Document section:
The low awareness rate of T2DM hinders timely intervention and adjustment of personal lifestyle at early stages of disease development, calling for easily accessible means for large-scale screening of T2DM. The results of this study suggest that AI-assisted analysis of ophthalmic images of the ocular surface could be an effective measure for low-cost and scalable screening of the general population.

Previous studies on AI-based ophthalmic image analysis focused on the examination of retinal fundus images and slit-lamp images. However, distinct features are also present at the ocular surface, which are interconnected with the vascular system at the retinal fundus but easier to observe and more sensitive to changes in the microcirculation. In this work, we evaluated the feasibility of using ocular surface images to construct AI models for the risk assessment of T2DM. To avoid temporal effects of subconjunctival hemorrhage by environmental factors, certain contraindications, such as late sleeping, spicy diet, and rough rubbing of the eyes, were established for collecting ocular surface image data in this study.

To do:
1 - Answer these questions about the passage on AI screening for T2DM from ocular surface images:
(a) What does the low awareness rate of T2DM hinder?
(b) Which two kinds of images did previous studies on AI-based ophthalmic image analysis focus on?
(c) What temporal effects were the contraindications meant to avoid?
2 - List every contraindication that the passage on AI screening for T2DM from ocular surface images names for collecting the image data.
3 - Continue the passage on AI screening for T2DM from ocular surface images, starting after its last sentence.

Given material:
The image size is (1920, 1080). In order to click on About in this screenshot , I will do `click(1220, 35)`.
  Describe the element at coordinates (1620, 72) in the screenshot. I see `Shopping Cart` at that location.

Per-task answers:
1 -
(a) It hinders timely intervention and adjustment of personal lifestyle at early stages of disease development.
(b) Retinal fundus images and slit-lamp images.
(c) Temporal effects of subconjunctival hemorrhage caused by environmental factors.

2 -
- Late sleeping
- Spicy diet
- Rough rubbing of the eyes

3 -
Compared to previous studies, this work differs mainly in three aspects. First, we established a T2DM risk assessment model along with a detection model, which is of great significance to preventive medicine with early intervention in high-risk patients. Second, qualitative analysis of hyperglycemia using a development dataset that has no labels on the status of T2DM has been performed in this study, which overcomes the limitation of using prelabeled clinical metadata for model development. Third, we have demonstrated the feasibility of ocular surface images as an alternative approach compared to conventional retina fundus images and slit-lamp images for AI-based ophthalmic disease detection. This approach offers new imaging modalities to explore the eyes as opportunistic diagnostic windows for eye and systemic diseases. Moreover, in this study, the proposed deep convolutional network OcularSurfaceNet works in conjunction with a portable imaging instrument to facilitate on-site ophthalmic image acquisition and analysis.

This study has some limitations to be solved in the future. First of all, our model has only been applied to a single ethnicity, and it would be beneficial to evaluate the model with diverse ethnicity and geographical distribution. Secondly, the temporal response of ocular surface features according to changing blood glucose levels needs to be established. Thirdly, distraction from acute microvascular abnormalities of eyes, such as subconjunctival hemorrhage, needs to be minimized by refining algorithms. Furthermore, the performance varied with the age distribution in different samples (Supplementary Table 5). The participants in external test set 1 are much younger than those in the internal test set (Supplementary Table 1). Accordingly, the risk assessment model showed higher specificity and lower sensitivity in external test set 1 and lower specificity and higher sensitivity in the internal test set. However, in terms of early intervention for T2DM, higher sensitivity is preferred for elderly people, and a slight reduction in sensitivity could be tolerated for younger people since elderly people are more susceptible to T2DM and other chronic diseases.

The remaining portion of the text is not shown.